Polycomb Repressive Complexes occupancy reveals PRC2-independent PRC1 critical role in the control of limb development

The Polycomb Repressive Complexes (PRC) are key players in the regulation of tissue-specific gene expression through their ability to epigenetically silence developmental genes. They are subdivided into two multicomponent complexes, PRC1 and PRC2, functioning through post-translational modifications of histone tails. A large body of work revealed functional interactions between PRC1 and PRC2, whereby trimethylation of lysine 27 on histone H3 (H3K27me3) by PRC2 contributes to the recruitment of canonical PRC1 (cPRC1). In parallel, a PRC2-independent binding of PRC1 has been uncovered and referred to as non-canonical PRC1 or variant PRC1 (vPRC1), in which PRC1-dependent ubiquitination of lysine 119 on histone H2A is involved in recruiting PRC2/propagating PRC2-dependent H3K27 trimethylation. While it was initially assumed that cPRC1 and vPRC1 bind distinct targets, subsequent evidence pointed to cPRC1 and vPRC1 sharing a significant subset of targets. How the functional interplay between PRC2, cPRC1 and vPRC1 contributes to gene regulation remains partially understood.
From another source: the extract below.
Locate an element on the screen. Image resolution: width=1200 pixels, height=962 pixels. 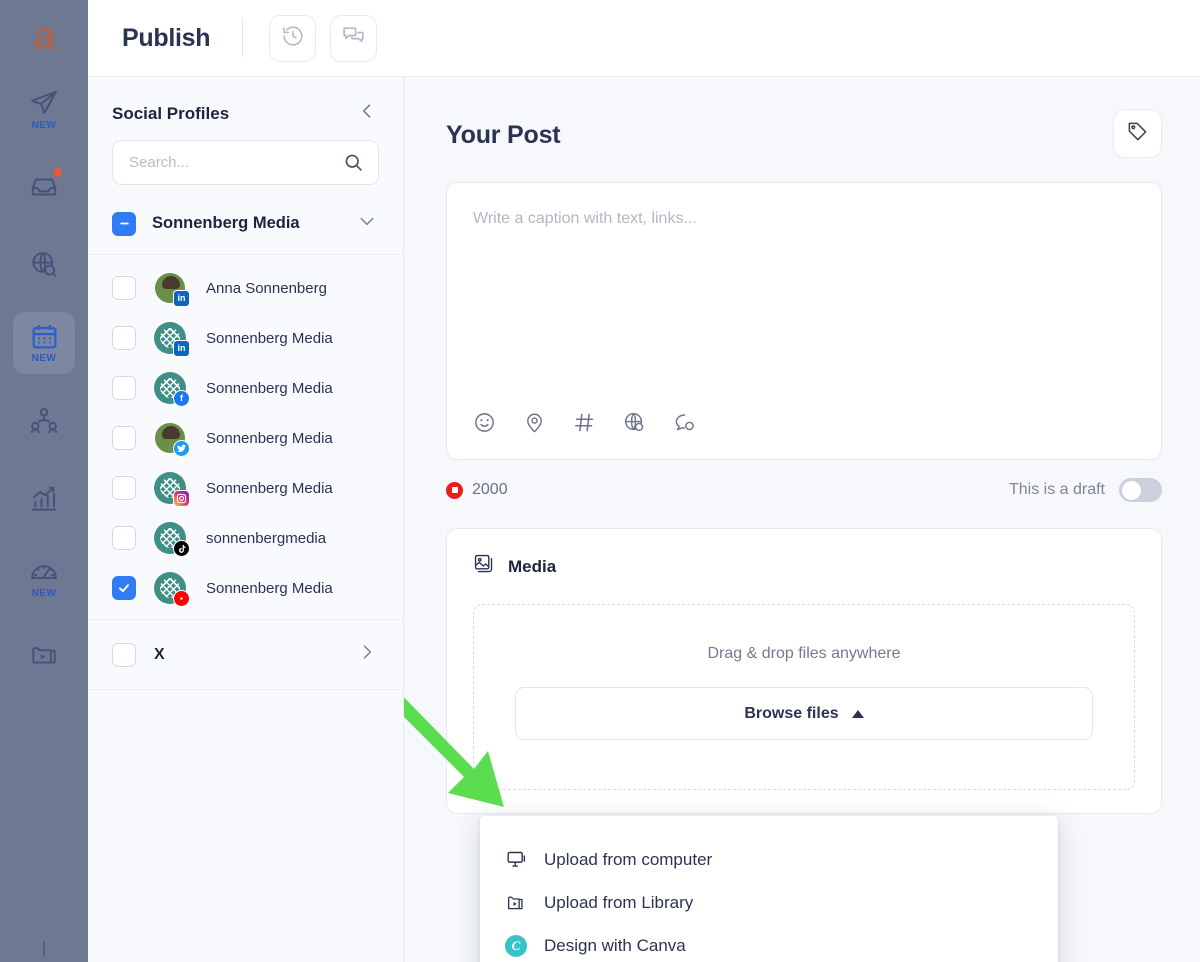
profile-group-sonnenberg-media: Sonnenberg Media is located at coordinates (246, 220).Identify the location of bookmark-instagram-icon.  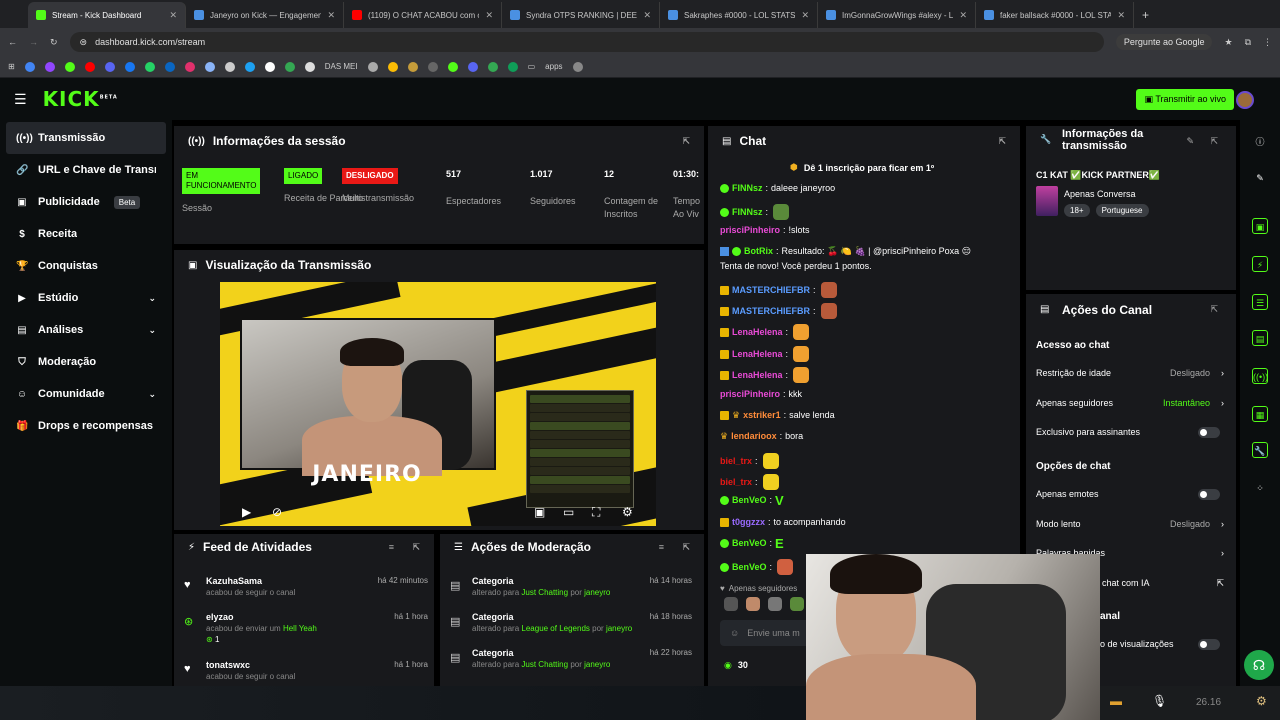
(190, 66).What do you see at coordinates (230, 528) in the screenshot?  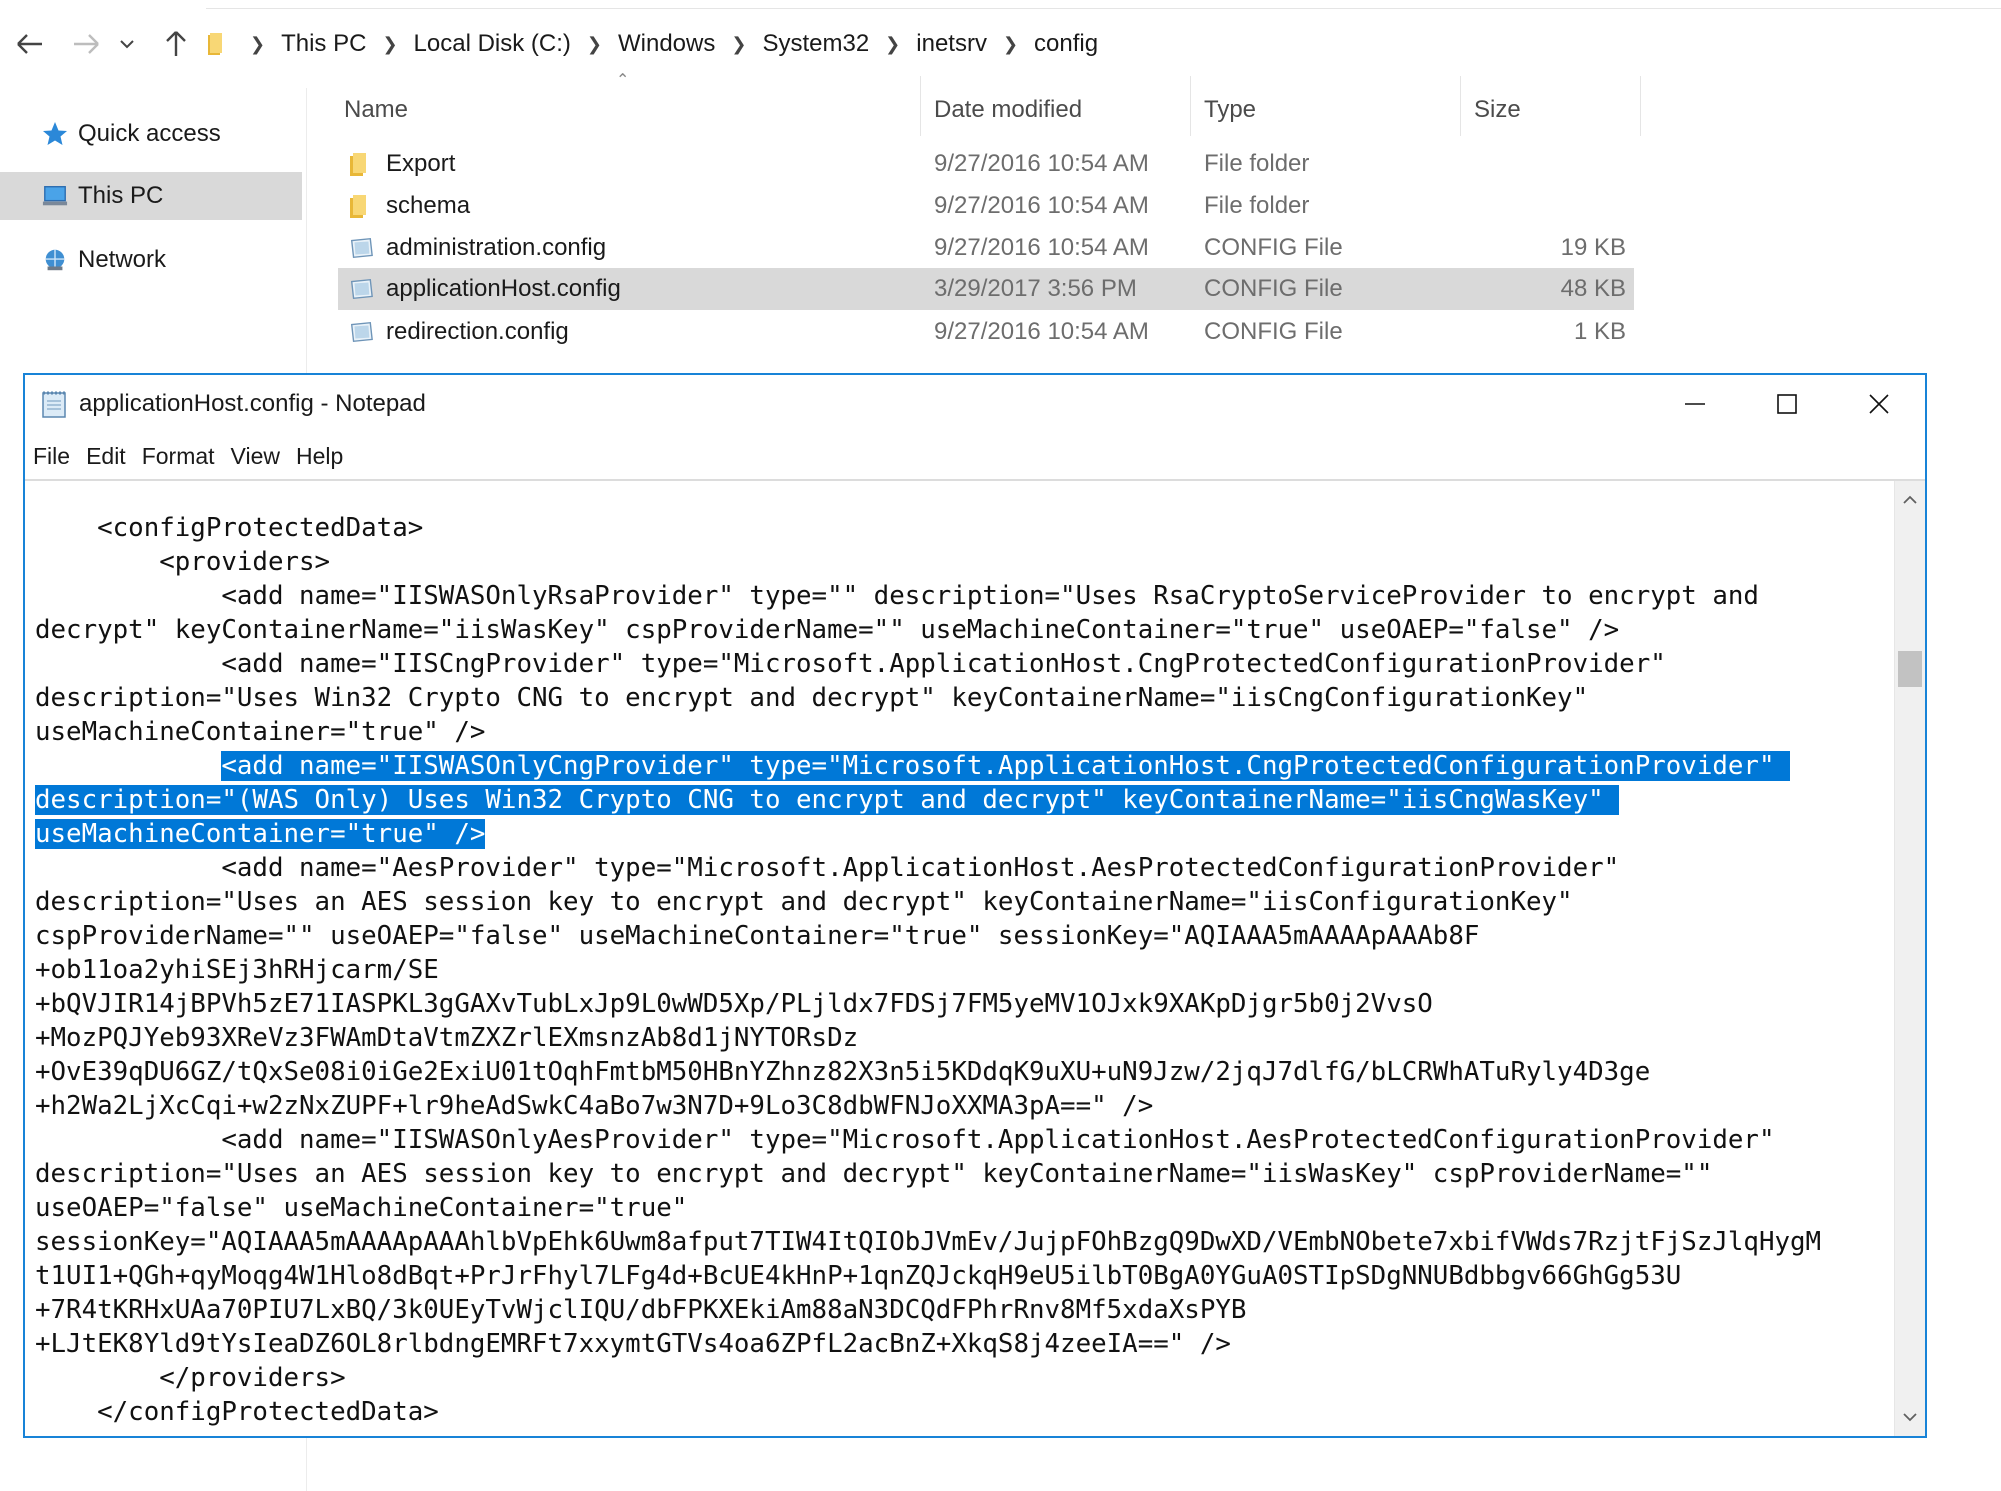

Here, we show that, in the developing limb, PRC2 inactivation barely affects PRC1 occupancy, as the majority of PRC2-bound loci are bound by vPRC1 (RYBP-PRC1), both in wild type and PRC2 mutant limbs. Consistent with this, we found that loci bound by CBX2, a PRC1 subunit involved in the recognition of H3K27me3 and thereby recruitment of cPRC1, are, for the vast majority, also bound by vPRC1. Intriguingly, analysis of PRC2 mutant limbs revealed that while a large part of CBX2 occupancy is lost in absence of PRC2 function, as expected from the absence of H3K27me3, there is a significant number of genes retaining CBX2 occupancy as well as a few genes with apparent gain of CBX2 binding. Importantly, among these genes, 56 of them correspond to developmental genes known for playing a key role in limb morphogenesis. Based on the importance of vPRC1 in gene silencing, our findings emphasize the primary role of PRC2-independent PCR1 function in regulating developmental genes and questions the role of PRC2/cPRC1 in controlling developmental programs.